The Future of Integration

Most enterprise systems are really closed systems. They pretend to be open but the reality is when people convert from one EHR to another it's a manual process of copying the data from one to the other. Yes that is completely crazy.

Epic is a walled garden — except the garden is more like a jungle, with wildly inconsistent experiences depending on how each client has configured it.

My focus for the next generation of Iguana 🦎 is increasingly less about “HL7 vs APIs” and more about interacting with Epic directly.

The real requirement is simple: access the information users are entering and seeing. If we can use screen capture technology, analyze it with a local AI engine, and safely simulate user interaction, then we can potentially work with the actual workflow instead of trying to guess what’s happening through partial HL7 feeds, fragile interfaces, or selectively exposed APIs.

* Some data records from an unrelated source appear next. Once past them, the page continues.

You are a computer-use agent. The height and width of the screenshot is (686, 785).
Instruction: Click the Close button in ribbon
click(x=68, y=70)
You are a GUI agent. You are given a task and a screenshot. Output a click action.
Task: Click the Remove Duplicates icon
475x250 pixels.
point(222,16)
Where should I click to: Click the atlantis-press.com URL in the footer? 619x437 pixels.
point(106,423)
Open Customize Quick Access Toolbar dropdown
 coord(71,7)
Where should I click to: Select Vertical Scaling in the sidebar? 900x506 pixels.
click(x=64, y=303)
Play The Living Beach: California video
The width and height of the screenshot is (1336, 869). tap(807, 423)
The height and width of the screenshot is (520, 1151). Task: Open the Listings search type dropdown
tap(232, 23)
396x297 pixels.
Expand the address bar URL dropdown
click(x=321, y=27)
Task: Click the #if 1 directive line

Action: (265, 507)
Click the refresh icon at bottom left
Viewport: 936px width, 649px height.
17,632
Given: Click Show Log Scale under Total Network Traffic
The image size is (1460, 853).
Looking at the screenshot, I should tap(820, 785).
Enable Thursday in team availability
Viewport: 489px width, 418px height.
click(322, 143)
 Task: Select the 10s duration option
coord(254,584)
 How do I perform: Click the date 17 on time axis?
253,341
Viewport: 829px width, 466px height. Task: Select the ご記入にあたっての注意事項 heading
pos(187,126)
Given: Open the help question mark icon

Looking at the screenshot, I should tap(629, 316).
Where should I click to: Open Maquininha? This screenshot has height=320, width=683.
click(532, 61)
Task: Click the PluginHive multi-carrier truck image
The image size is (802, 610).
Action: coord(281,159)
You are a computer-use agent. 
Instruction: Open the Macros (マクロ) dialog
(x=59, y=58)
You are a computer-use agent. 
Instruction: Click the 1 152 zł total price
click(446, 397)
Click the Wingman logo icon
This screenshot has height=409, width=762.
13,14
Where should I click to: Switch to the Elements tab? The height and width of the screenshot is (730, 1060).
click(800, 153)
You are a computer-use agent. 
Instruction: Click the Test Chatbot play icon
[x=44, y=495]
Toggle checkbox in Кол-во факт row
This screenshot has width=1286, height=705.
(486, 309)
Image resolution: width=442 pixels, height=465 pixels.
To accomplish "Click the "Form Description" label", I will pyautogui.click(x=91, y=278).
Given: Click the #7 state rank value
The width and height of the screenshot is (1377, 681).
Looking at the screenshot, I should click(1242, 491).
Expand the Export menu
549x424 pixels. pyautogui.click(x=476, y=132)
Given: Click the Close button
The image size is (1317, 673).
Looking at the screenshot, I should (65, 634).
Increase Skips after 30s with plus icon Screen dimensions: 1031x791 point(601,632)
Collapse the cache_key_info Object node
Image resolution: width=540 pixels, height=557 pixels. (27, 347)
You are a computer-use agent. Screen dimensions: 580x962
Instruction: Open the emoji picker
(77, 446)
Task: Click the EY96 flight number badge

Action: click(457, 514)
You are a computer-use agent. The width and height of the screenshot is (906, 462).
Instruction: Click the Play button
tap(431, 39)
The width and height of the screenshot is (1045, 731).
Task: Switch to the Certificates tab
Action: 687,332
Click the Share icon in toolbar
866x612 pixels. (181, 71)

Dealing with HL7, FHIR, and Epic integrations can feel like playing pin the tail on the donkey while blindfolded. The standards sound open, but in practice the important information is often hidden behind local configuration, licensing, workflow choices, and institutional politics.

That is why I think screen-based workflow automation may have better longevity. It is not a trivial engineering problem, but it gets closer to the real source of truth: what the user sees, enters, and needs to act on.

Time is valuable though and this version of iNTERFACEWARE is more selective in who we do business with.